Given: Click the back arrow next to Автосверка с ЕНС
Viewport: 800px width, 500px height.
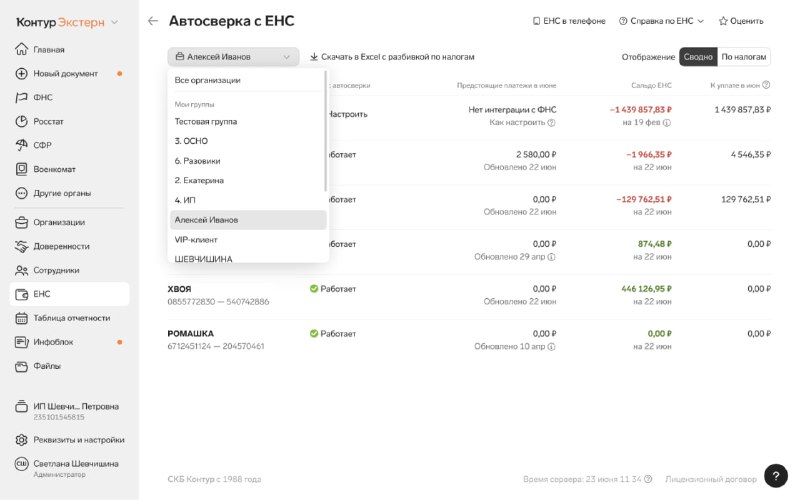Looking at the screenshot, I should point(153,21).
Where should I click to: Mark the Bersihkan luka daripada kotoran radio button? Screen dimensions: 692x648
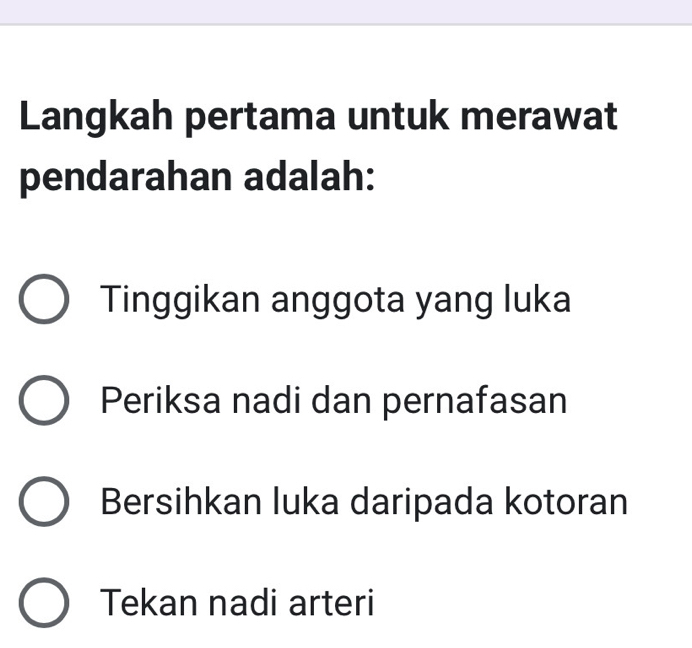[x=44, y=502]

************

▶ _Work to complete_
Reproduce each line of the records above verbatim, leaving out the pictures.

▶ _Result of this exercise_
Given: Click the back arrow next to Автосверка с ЕНС
Viewport: 800px width, 500px height.
Looking at the screenshot, I should point(153,21).
Where should I click to: Mark the Bersihkan luka daripada kotoran radio button? Screen dimensions: 692x648
[x=44, y=502]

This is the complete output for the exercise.